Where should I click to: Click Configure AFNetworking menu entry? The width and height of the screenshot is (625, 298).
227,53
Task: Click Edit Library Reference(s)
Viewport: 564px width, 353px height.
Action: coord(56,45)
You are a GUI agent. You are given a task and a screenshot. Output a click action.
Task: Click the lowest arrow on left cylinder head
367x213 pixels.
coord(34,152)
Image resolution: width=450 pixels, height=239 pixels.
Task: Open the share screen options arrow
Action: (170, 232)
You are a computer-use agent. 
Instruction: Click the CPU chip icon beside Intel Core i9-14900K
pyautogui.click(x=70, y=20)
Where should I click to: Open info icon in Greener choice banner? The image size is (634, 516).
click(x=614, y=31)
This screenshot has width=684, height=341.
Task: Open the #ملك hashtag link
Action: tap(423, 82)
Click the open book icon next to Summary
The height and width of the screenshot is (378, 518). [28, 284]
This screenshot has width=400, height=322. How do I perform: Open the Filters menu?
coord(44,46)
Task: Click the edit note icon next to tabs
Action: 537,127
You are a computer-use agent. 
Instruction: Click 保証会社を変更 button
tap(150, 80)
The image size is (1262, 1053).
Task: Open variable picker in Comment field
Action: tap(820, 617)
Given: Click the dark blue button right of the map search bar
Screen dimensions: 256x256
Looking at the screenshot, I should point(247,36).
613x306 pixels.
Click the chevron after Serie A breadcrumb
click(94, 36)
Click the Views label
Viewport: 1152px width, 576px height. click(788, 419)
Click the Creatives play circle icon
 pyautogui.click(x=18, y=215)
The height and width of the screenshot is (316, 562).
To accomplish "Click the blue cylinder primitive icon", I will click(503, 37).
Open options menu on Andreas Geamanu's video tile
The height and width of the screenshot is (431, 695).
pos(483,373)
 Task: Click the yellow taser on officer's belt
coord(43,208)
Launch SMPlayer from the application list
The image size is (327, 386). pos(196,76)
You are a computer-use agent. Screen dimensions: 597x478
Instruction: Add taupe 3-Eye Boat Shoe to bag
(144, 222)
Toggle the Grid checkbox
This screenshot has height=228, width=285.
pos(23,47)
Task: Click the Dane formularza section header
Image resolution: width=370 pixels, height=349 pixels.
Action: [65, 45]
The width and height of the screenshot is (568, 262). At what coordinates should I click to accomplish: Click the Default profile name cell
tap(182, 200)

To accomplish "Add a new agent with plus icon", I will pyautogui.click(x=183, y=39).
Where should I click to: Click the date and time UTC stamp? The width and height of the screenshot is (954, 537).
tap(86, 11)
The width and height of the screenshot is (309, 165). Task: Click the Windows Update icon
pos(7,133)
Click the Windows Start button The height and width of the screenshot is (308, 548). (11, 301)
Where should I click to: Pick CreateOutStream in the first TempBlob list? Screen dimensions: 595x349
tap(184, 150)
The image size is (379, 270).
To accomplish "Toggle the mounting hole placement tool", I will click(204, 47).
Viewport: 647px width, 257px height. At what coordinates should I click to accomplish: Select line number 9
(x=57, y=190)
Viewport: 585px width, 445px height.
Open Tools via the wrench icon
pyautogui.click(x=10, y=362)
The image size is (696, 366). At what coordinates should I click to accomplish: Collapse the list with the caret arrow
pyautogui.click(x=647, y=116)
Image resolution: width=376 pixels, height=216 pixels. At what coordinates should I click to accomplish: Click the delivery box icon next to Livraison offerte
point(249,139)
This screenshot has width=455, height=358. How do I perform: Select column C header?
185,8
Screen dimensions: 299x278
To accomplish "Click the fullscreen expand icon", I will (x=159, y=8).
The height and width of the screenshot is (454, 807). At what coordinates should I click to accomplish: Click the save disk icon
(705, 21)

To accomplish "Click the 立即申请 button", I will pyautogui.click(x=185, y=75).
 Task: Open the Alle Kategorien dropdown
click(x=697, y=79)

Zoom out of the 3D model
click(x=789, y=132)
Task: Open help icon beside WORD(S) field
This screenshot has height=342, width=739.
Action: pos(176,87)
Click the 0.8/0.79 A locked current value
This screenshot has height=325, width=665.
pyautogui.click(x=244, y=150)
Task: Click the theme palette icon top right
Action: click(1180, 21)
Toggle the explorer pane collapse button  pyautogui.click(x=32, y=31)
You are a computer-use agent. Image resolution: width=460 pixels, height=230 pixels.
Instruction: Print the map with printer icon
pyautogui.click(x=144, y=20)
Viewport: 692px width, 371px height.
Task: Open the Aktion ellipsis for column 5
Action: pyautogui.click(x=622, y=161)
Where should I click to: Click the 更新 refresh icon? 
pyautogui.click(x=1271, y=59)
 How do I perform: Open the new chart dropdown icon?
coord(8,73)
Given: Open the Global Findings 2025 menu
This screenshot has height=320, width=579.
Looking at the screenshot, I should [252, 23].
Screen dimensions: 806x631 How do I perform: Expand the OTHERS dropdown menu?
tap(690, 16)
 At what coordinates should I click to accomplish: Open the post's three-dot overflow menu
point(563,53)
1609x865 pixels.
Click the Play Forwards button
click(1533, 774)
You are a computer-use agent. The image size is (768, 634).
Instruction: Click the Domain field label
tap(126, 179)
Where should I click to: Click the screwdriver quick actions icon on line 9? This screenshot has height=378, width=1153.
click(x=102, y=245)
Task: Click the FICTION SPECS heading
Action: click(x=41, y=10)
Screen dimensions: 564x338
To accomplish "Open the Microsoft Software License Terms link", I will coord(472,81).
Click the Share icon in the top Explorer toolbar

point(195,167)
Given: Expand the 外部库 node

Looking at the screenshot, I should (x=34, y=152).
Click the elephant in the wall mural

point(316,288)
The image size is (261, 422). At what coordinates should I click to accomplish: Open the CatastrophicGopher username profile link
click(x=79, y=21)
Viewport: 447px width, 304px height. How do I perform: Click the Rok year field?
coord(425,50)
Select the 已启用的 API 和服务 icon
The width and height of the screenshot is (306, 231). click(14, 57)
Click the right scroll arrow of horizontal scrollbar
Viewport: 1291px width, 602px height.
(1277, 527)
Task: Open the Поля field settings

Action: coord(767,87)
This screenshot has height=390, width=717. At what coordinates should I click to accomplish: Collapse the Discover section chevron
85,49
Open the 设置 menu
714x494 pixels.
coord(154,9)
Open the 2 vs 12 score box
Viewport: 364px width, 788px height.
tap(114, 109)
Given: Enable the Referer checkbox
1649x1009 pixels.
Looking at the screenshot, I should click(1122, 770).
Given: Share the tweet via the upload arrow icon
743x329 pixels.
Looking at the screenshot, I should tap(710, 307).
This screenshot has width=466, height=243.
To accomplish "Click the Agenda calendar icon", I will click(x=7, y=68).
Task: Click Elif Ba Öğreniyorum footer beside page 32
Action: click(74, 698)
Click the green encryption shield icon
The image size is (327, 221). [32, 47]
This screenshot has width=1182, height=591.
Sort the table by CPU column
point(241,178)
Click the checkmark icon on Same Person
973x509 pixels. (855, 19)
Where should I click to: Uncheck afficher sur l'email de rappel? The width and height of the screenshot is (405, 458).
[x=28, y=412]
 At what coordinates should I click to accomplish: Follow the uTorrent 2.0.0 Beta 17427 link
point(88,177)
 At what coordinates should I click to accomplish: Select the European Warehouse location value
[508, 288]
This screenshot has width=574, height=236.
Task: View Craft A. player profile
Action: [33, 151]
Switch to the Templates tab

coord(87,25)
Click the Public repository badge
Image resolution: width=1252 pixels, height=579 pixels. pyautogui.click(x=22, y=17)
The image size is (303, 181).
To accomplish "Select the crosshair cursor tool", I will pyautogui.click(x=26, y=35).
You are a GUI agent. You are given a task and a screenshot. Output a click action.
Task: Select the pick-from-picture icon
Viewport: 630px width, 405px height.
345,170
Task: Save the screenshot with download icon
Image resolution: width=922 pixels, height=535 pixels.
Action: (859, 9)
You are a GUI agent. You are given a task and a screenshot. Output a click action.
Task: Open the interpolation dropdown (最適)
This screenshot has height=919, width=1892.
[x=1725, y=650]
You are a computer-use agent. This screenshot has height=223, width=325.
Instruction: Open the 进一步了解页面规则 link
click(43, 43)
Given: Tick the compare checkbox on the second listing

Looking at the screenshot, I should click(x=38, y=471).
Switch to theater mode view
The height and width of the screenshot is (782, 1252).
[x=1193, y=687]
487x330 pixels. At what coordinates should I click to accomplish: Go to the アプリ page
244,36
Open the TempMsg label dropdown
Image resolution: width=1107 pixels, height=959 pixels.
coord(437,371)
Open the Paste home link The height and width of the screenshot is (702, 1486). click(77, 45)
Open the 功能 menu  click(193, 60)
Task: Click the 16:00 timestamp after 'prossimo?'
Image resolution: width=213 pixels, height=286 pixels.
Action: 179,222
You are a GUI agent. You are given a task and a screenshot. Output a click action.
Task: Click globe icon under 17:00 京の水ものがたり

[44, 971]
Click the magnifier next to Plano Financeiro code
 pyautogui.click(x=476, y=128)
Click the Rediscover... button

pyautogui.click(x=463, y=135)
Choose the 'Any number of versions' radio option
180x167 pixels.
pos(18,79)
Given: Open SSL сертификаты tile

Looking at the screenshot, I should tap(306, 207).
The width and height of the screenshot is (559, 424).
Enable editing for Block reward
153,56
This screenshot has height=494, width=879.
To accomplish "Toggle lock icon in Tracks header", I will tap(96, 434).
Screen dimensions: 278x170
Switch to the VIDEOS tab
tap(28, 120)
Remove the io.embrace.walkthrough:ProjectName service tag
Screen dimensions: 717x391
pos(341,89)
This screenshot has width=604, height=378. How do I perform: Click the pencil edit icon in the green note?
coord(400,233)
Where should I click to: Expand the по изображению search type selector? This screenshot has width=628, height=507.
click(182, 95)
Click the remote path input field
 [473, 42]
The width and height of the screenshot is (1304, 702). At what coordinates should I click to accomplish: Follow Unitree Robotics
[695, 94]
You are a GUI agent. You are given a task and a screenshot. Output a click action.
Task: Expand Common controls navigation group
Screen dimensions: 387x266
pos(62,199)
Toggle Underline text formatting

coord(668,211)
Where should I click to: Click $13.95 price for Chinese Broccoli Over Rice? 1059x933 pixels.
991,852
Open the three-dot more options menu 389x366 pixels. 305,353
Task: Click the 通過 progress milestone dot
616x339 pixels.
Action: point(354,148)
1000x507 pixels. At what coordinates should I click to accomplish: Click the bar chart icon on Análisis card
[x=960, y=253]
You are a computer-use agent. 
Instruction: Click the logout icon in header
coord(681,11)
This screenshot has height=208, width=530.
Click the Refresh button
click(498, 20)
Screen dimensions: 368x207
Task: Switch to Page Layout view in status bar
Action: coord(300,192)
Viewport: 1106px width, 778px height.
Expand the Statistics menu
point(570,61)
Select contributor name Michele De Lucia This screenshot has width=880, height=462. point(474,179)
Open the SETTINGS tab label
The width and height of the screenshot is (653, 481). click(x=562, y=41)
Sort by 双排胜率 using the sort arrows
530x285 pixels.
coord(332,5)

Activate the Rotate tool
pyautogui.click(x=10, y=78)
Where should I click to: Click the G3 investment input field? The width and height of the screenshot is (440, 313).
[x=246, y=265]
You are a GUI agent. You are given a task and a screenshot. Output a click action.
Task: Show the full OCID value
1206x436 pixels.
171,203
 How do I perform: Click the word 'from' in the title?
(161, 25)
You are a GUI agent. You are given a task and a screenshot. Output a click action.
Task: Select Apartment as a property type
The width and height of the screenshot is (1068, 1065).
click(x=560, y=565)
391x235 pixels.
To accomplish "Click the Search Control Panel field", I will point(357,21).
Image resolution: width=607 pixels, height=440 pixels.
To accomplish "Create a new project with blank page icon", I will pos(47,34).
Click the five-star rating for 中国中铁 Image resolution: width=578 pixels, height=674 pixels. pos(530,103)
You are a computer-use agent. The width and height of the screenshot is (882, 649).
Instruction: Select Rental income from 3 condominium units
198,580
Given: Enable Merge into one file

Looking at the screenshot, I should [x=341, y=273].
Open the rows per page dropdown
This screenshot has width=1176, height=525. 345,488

════════════════════

» WORK INSTRUCTION
Only lines containing the string "cylinder" are needed. Pull each of them out of the records above.

» EXPECTED OUTPUT
Task: Click the lowest arrow on left cylinder head
To accomplish "Click the blue cylinder primitive icon", I will click(503, 37).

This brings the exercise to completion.